§ Aim of the exercise: Arrange the listing as a numbered list, leaving out blank lines, starting at the first line and ending at the line containing "coord(470,3)".

§ Given data:
====

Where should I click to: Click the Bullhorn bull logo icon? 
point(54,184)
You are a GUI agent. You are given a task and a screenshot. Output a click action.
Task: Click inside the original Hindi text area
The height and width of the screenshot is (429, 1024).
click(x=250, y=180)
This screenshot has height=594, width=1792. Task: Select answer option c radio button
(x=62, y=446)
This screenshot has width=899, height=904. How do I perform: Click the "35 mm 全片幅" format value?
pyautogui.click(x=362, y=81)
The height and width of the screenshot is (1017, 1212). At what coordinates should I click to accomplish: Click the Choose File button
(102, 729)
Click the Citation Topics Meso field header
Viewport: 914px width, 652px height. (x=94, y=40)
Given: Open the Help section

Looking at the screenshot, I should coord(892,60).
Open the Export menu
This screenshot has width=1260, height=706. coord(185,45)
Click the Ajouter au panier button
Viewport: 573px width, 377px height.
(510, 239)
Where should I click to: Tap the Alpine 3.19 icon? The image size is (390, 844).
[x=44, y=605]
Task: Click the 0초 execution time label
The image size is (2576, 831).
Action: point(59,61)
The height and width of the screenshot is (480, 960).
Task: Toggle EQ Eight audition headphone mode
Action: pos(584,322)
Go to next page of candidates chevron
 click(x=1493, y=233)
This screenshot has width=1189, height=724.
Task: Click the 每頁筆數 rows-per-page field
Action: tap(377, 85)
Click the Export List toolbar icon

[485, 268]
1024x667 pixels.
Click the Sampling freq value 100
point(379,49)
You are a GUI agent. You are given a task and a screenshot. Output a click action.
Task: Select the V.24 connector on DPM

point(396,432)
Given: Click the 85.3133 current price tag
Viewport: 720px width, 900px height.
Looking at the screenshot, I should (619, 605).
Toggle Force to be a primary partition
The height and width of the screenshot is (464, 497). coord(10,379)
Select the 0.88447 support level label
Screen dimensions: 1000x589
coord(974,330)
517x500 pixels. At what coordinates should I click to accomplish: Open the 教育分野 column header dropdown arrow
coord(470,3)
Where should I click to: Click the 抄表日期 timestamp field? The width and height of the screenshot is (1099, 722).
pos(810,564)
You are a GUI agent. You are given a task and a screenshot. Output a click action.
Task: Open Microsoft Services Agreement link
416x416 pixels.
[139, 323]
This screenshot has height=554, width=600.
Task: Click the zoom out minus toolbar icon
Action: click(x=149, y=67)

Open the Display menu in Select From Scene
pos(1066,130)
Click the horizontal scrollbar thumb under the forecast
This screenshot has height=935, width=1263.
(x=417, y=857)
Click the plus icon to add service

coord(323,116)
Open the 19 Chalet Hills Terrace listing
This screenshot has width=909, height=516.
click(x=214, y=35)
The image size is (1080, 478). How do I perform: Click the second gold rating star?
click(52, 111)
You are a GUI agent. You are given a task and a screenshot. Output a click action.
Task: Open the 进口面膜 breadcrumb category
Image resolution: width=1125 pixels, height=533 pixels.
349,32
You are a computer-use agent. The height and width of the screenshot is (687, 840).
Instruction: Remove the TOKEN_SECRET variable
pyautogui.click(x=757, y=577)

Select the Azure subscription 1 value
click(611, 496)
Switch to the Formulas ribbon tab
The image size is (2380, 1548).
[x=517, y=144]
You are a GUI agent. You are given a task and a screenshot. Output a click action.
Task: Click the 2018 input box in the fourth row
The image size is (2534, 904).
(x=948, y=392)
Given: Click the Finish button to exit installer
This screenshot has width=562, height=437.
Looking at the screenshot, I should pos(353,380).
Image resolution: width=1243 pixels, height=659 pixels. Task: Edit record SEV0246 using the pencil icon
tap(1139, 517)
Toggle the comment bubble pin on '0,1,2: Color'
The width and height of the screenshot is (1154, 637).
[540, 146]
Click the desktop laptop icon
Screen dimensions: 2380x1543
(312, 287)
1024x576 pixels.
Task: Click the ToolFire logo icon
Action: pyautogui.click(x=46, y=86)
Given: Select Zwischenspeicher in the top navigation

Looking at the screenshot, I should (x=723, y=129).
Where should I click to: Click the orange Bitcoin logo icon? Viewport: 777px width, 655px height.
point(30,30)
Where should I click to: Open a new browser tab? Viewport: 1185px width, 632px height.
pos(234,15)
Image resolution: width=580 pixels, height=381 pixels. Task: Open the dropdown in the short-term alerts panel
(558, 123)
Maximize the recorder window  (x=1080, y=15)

====

§ Expected answer:
1. Where should I click to: Click the Bullhorn bull logo icon? 
2. point(54,184)
3. You are a GUI agent. You are given a task and a screenshot. Output a click action.
4. Task: Click inside the original Hindi text area
5. The height and width of the screenshot is (429, 1024).
6. click(x=250, y=180)
7. This screenshot has height=594, width=1792. Task: Select answer option c radio button
8. (x=62, y=446)
9. This screenshot has width=899, height=904. How do I perform: Click the "35 mm 全片幅" format value?
10. pyautogui.click(x=362, y=81)
11. The height and width of the screenshot is (1017, 1212). At what coordinates should I click to accomplish: Click the Choose File button
12. (102, 729)
13. Click the Citation Topics Meso field header
14. Viewport: 914px width, 652px height. (x=94, y=40)
15. Given: Open the Help section
16. Looking at the screenshot, I should coord(892,60).
17. Open the Export menu
18. This screenshot has width=1260, height=706. coord(185,45)
19. Click the Ajouter au panier button
20. Viewport: 573px width, 377px height.
21. (510, 239)
22. Where should I click to: Tap the Alpine 3.19 icon? The image size is (390, 844).
23. [x=44, y=605]
24. Task: Click the 0초 execution time label
25. The image size is (2576, 831).
26. Action: point(59,61)
27. The height and width of the screenshot is (480, 960).
28. Task: Toggle EQ Eight audition headphone mode
29. Action: pos(584,322)
30. Go to next page of candidates chevron
31.  click(x=1493, y=233)
32. This screenshot has width=1189, height=724.
33. Task: Click the 每頁筆數 rows-per-page field
34. Action: tap(377, 85)
35. Click the Export List toolbar icon
36. [485, 268]
37. 1024x667 pixels.
38. Click the Sampling freq value 100
39. point(379,49)
40. You are a GUI agent. You are given a task and a screenshot. Output a click action.
41. Task: Select the V.24 connector on DPM
42. point(396,432)
43. Given: Click the 85.3133 current price tag
44. Viewport: 720px width, 900px height.
45. Looking at the screenshot, I should (619, 605).
46. Toggle Force to be a primary partition
47. The height and width of the screenshot is (464, 497). coord(10,379)
48. Select the 0.88447 support level label
49. Screen dimensions: 1000x589
50. coord(974,330)
51. 517x500 pixels. At what coordinates should I click to accomplish: Open the 教育分野 column header dropdown arrow
52. coord(470,3)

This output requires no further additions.